My steps falter. I convinced myself he’d be gone. What is there to be gained by working together?
He spots me standing under the hospital’s main entrance canopy. He wouldn’t stop me if I turned in the opposite direction and walked away, but what would I do? Hide at the warehouse, wait for Quinn, and disappear? It sounds tempting, but then Zarah’s blank face pushes away my selfishness. She needs me. No one is going to help her except me.
Ash is trapping her there, and he brainwashed Zane into letting him. Her engagement ring sits heavy in my purse. She looked so awed staring at her bare finger, like shackles had suddenly come undone.

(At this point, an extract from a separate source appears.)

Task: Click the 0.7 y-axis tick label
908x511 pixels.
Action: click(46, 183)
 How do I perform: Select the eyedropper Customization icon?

The Blacks have gotten away with too much, and if there’s anything I want, anything I need to do before I disappear forever, is prove to Zane that Ash and his father killed Kagan and Lark.
Zane took Maryanne from me. How much will it hurt him to find out all his best friend’s crimes against his sister and the woman he claimed to love?
I’d like to be around to watch. Then I can leave Zane with nothing.
The way he left me.
I walk across the parking lot with new resolve. Ash can’t go unpunished. He deserves to lose parts of his life, too, the way he’s taken years from Zarah and me.
“You look better,” Denton says as I approach.
“She’s alive. The shooter hit her shoulder, not her heart like I thought.”
“That’s good news.”
“Yeah.”
“Where to?” he asks over the hood of his car.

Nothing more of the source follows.